The visions drew on demons of the past, as well as evoking mythologies for the future. Above all, they gave expression to the collective fears and fantasies of his age: fear of the atom, of pollution and wasted resources, and of a future in which our bodies depend on machines for survival.
Begun shortly before the artist’s unexpected death, this SUMO-sized Art Edition pays homage to Giger’s unique vision. It shows the complete story of Giger’s life and art, his sculptures, film works, and iconic album covers as well as the heritage left in his own artist’s museum and self-designed bar in the Swiss Alps. In an in-depth essay, Giger scholar Andreas J Hirsch plunges into the themes of Giger’s oeuvre and world, while an extensive artist biography draws on contemporary quotes and Giger’s own writings.

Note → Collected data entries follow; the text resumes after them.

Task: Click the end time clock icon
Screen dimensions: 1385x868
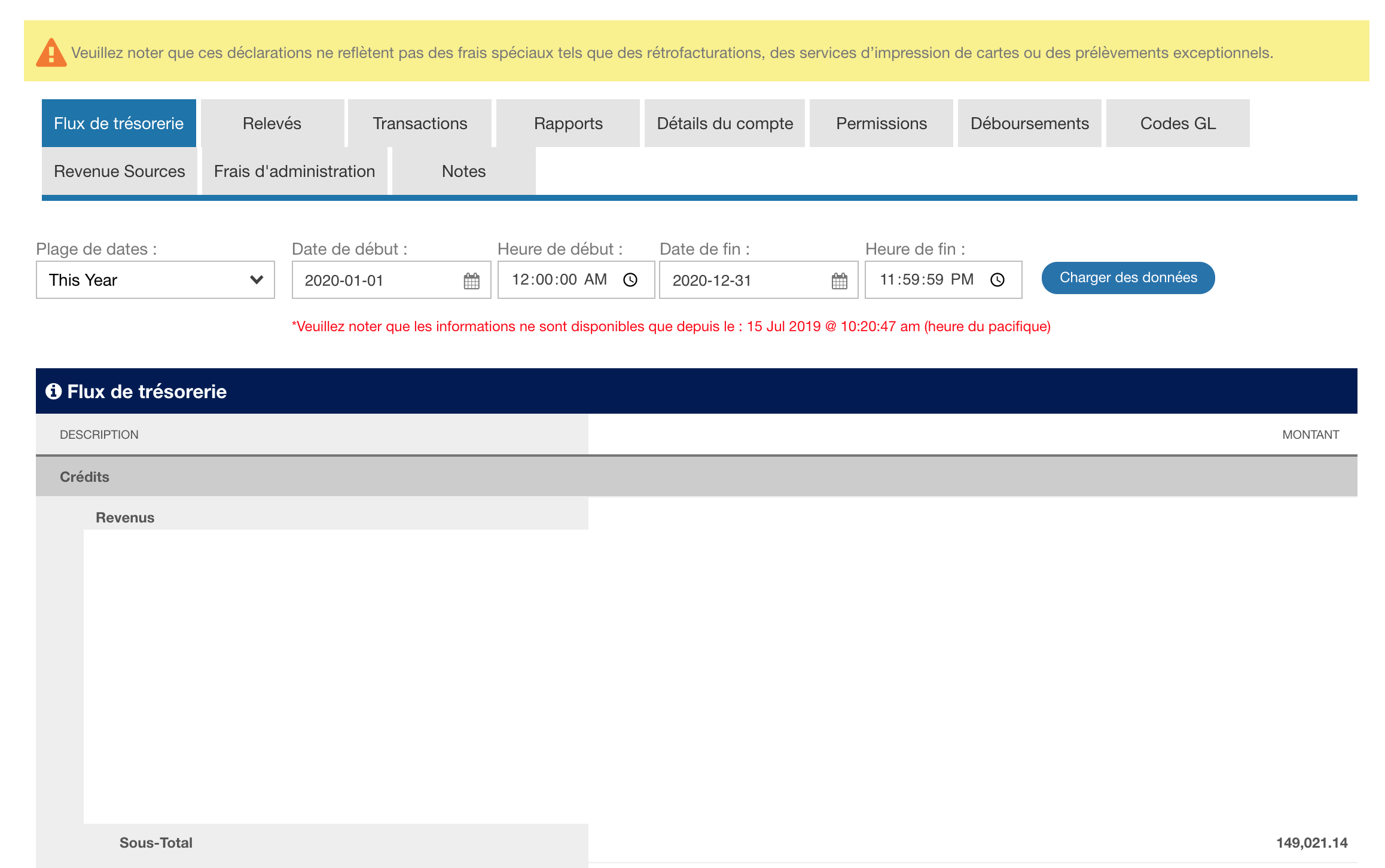Action: coord(997,280)
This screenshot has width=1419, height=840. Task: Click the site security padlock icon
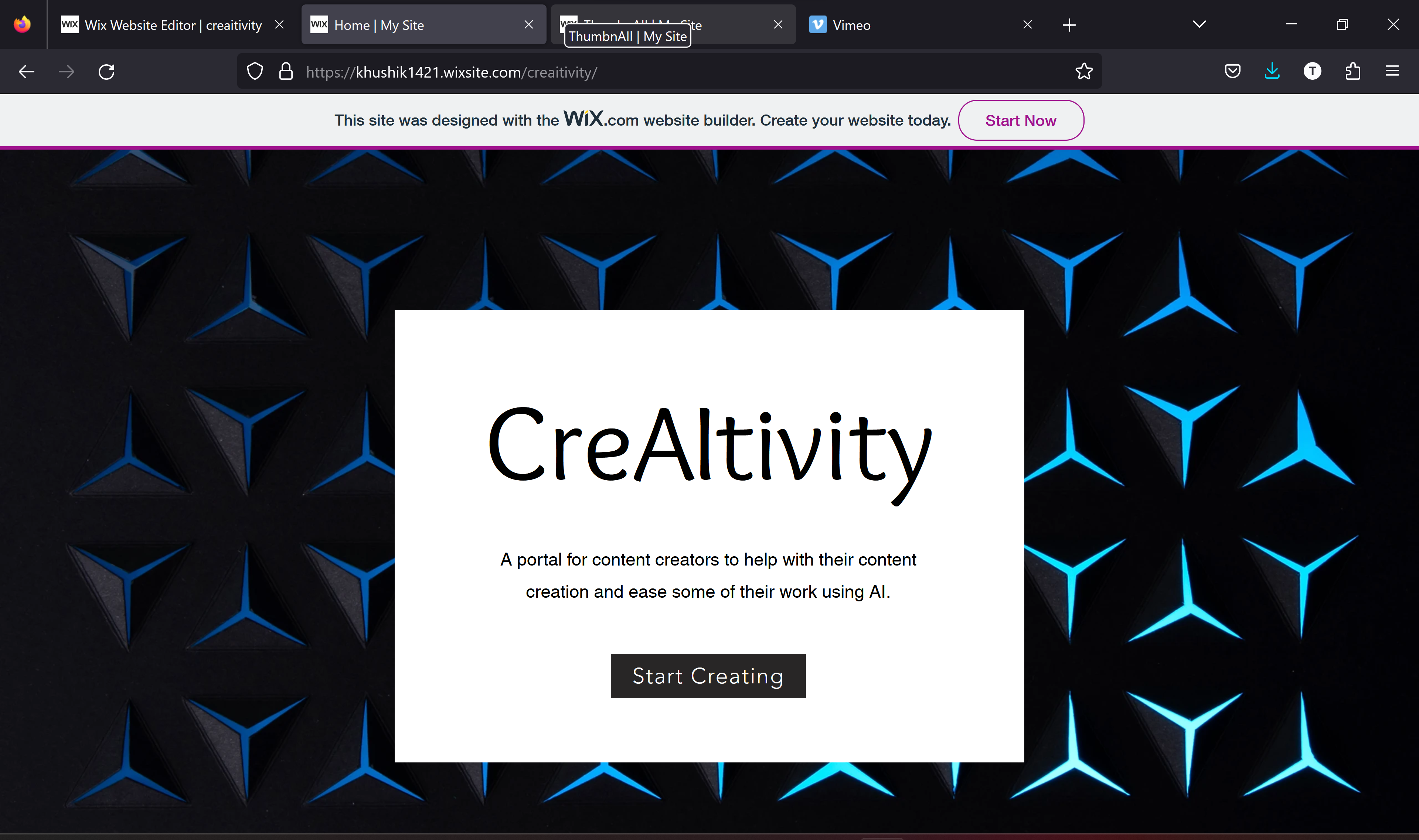pos(286,72)
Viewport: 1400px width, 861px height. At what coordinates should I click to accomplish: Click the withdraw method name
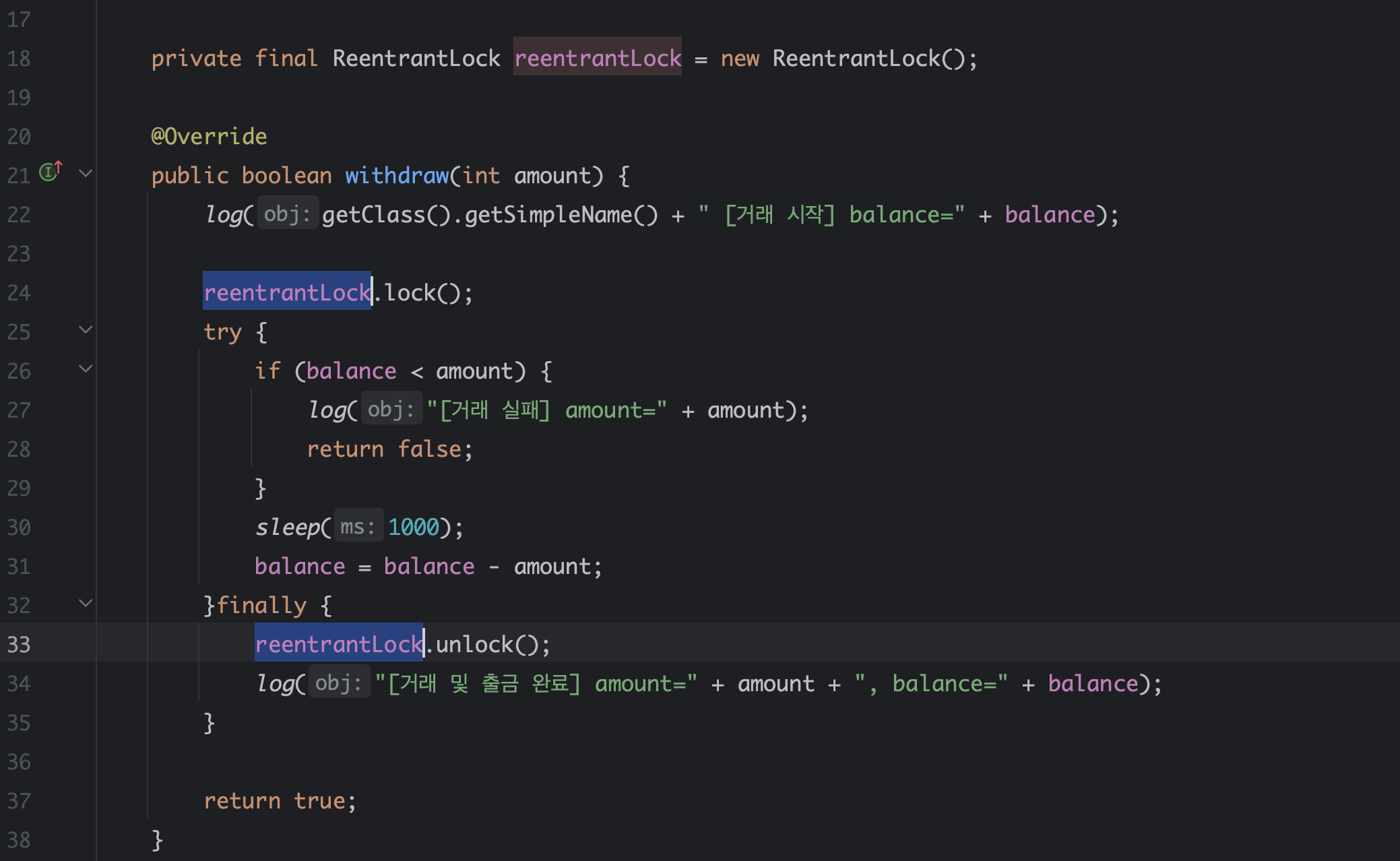coord(397,176)
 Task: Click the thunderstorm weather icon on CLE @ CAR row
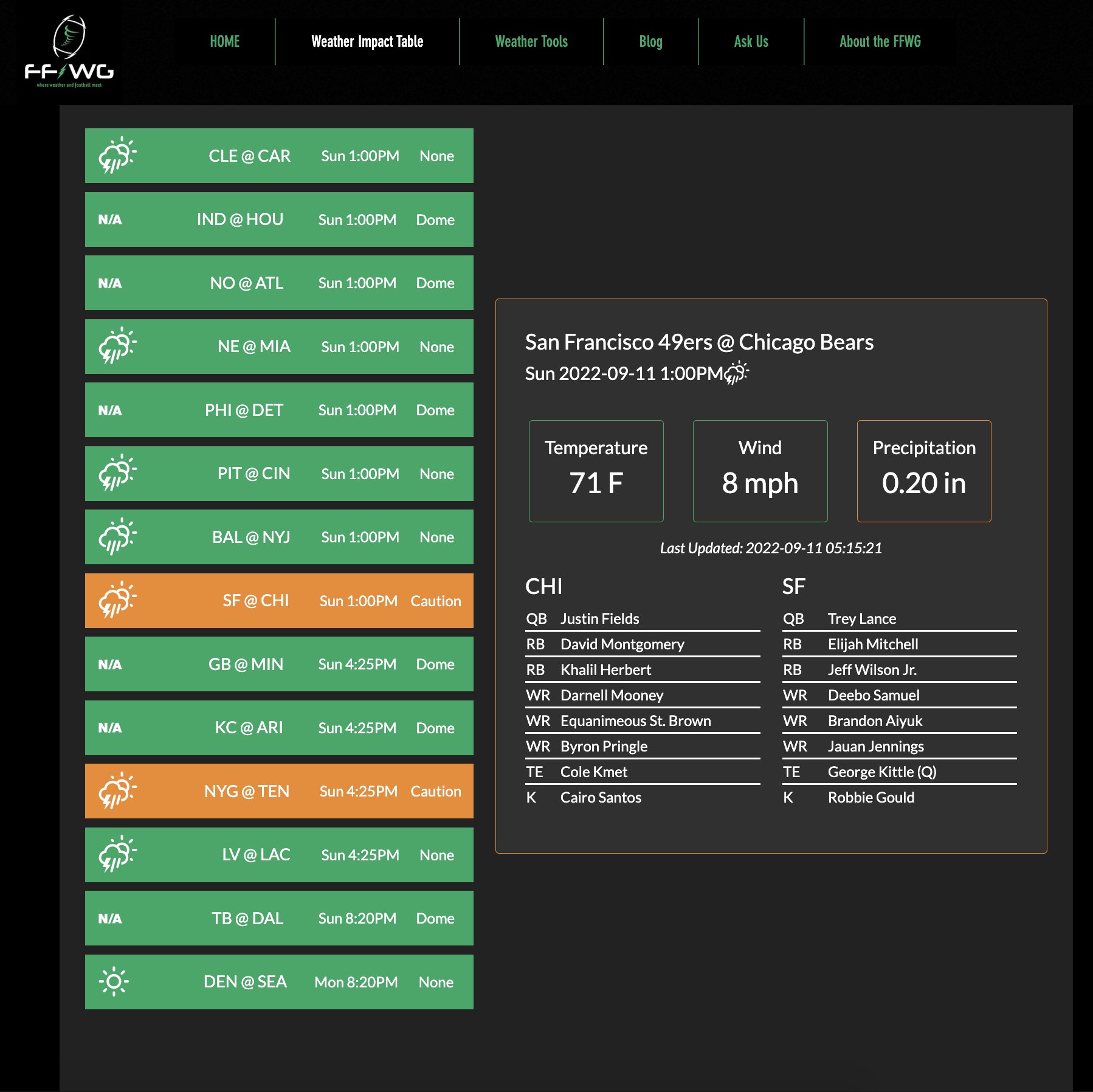119,156

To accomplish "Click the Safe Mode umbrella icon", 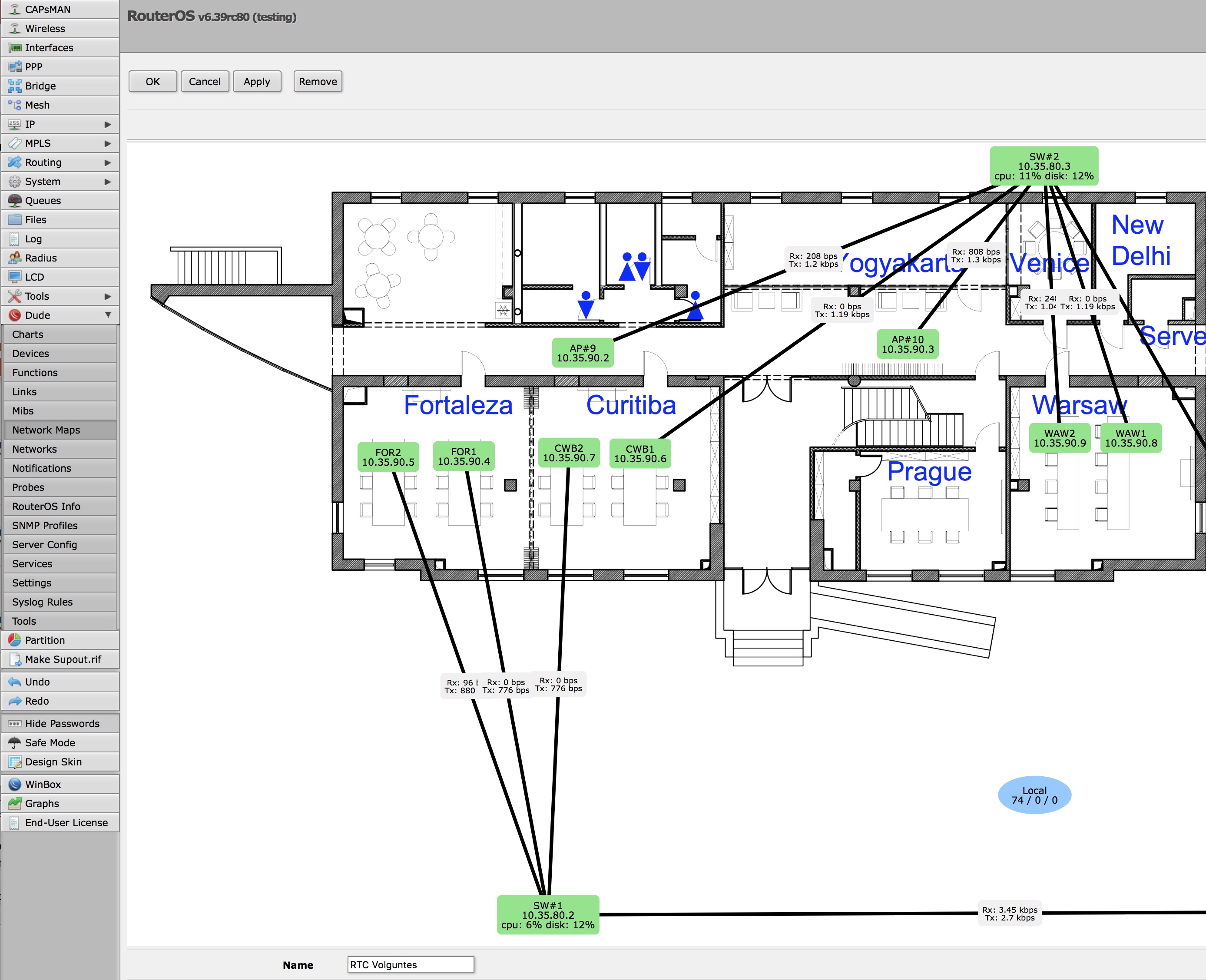I will 15,743.
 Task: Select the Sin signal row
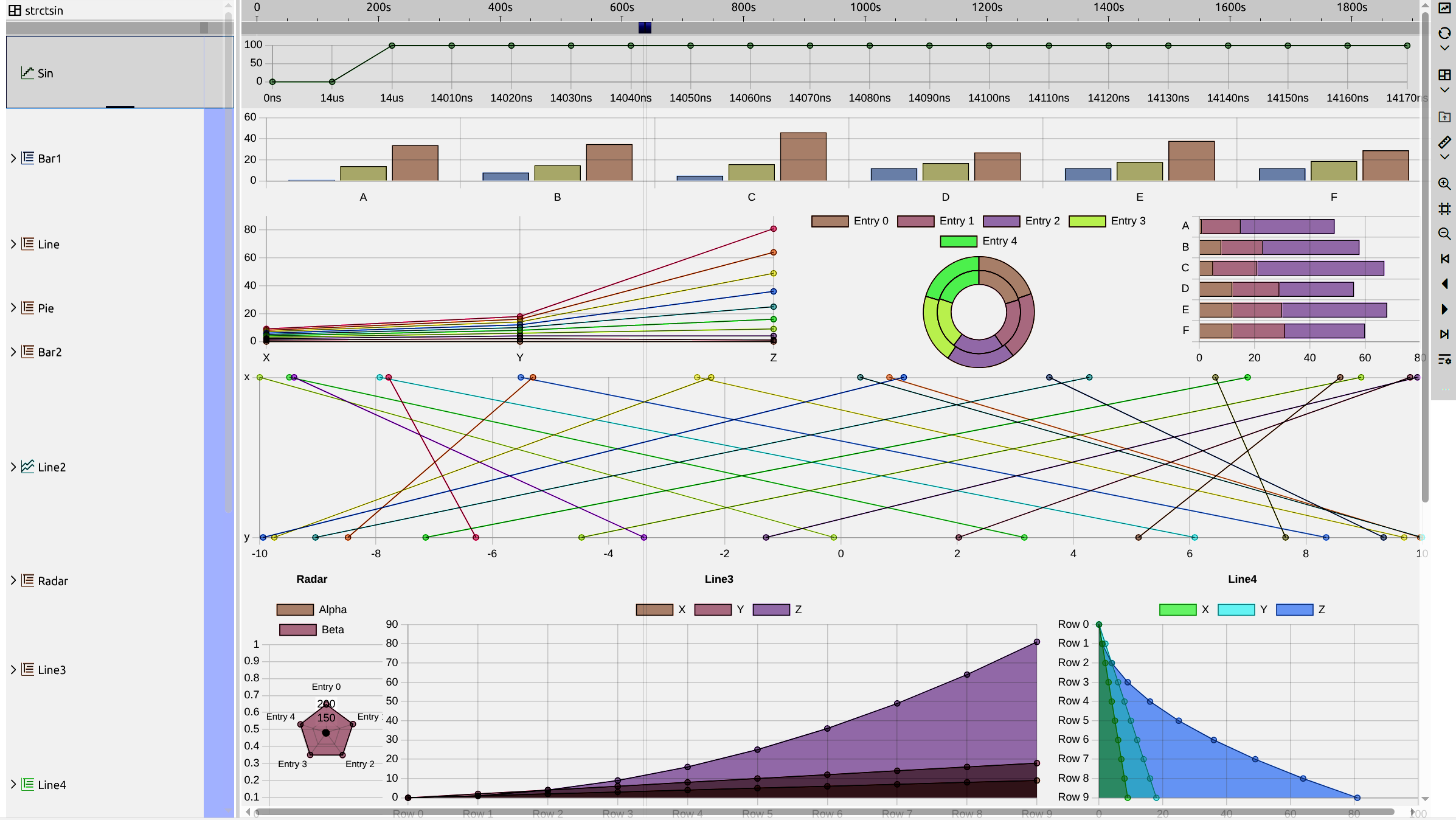[46, 73]
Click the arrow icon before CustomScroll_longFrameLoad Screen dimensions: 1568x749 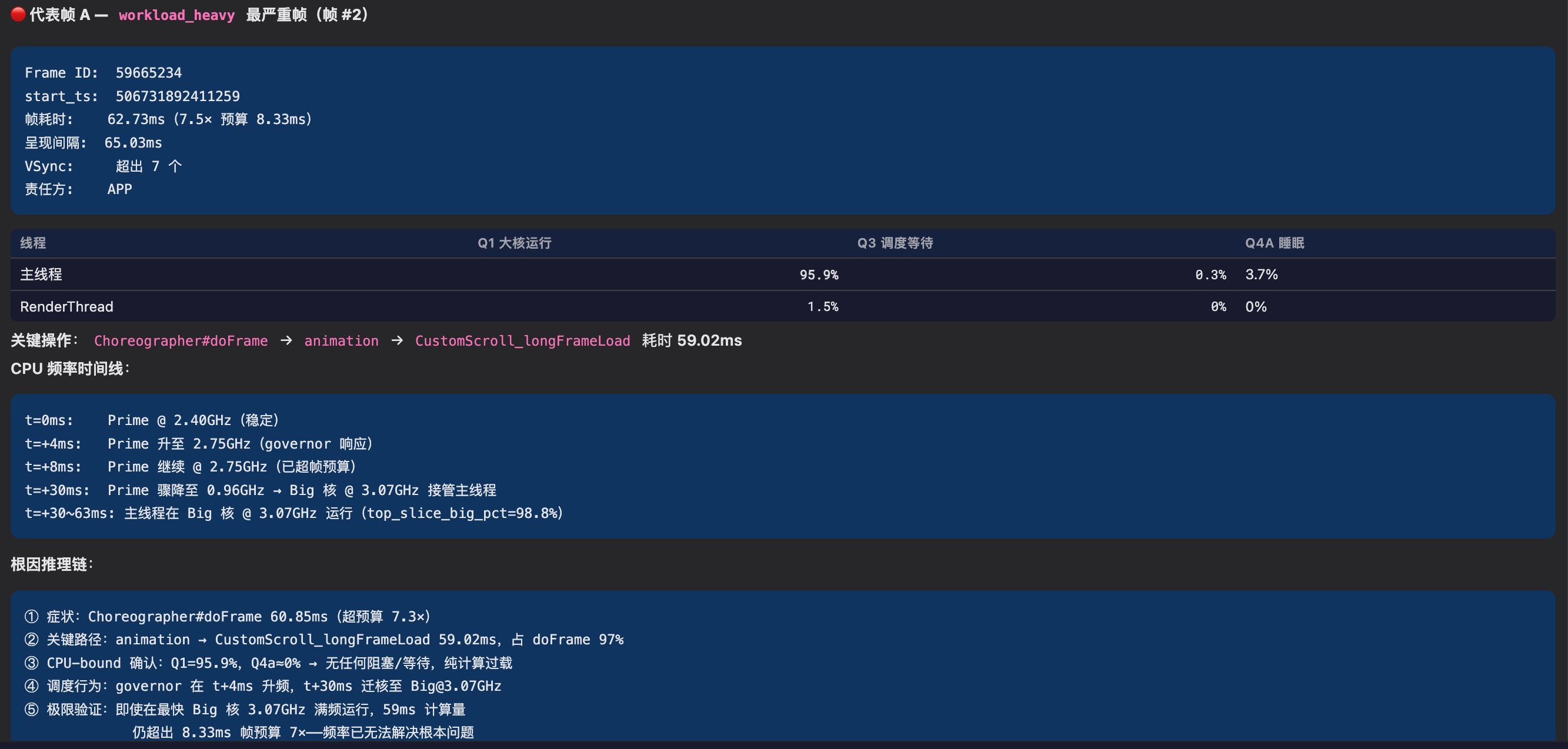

The volume is presented with the photogravure Gebärmaschine (Second state), showing armed babies loaded into an at once intrauterine and revolver-like space. The image is one of Giger’s most important motifs, revised and revisited continually between 1964 and 1967. This particular version was etched in 1965 and has never been printed before.
The accompanying ready-to-hang relief cast from an original polyester sculpture created by Giger in 1964. It combines two of the big interests of the artist’s early career: tachist painting (the European version of Abstract Expressionism, often characterized by calligraphic brushstrokes) and interior design. His abstract painting and design models in polyester come together in this fascinating piece, where skeletal forms already show promise of the gruesome creations of his later oeuvre.